On June 17, 2002, Bucyrus International, Inc. (the "Company"), upon the
approval of its Board of Directors, dismissed Arthur Andersen LLP ("Andersen")
as the Company's independent public accountants and engaged Deloitte & Touche
LLP ("Deloitte") to serve as the Company's independent public accountants for
the fiscal year ending December 31, 2002.

Andersen's reports on the Company's consolidated financial statements for each
of the years ended December 31, 2001 and 2000 did not contain an adverse
opinion or disclaimer of opinion, nor were they qualified or modified as to
uncertainty, audit scope or accounting principles.
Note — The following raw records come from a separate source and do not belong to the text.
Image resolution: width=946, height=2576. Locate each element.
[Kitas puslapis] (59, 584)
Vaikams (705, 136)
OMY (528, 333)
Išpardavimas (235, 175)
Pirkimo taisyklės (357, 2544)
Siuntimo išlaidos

In connection with its audits for the Company's fiscal years ended
December 31, 2001 and 2000 and through June 17, 2002, there were no
disagreements between the Company and Andersen on any matter of accounting
principle or practice, financial statement disclosure, or auditing scope or
procedure which, if not resolved to Andersen's satisfaction, would have caused
Andersen to make reference to the subject matter in connection with Andersen's
report on the Company's consolidated financial statements for such years; and
there were no reportable events as defined in Item 304(a)(1)(v) of Regulation
S-K.

The Company provided Andersen with a copy of the foregoing disclosures.
Attached as Exhibit 16.1 is a copy of Andersen's letter, dated June 18, 2002,
stating its agreement with such statements.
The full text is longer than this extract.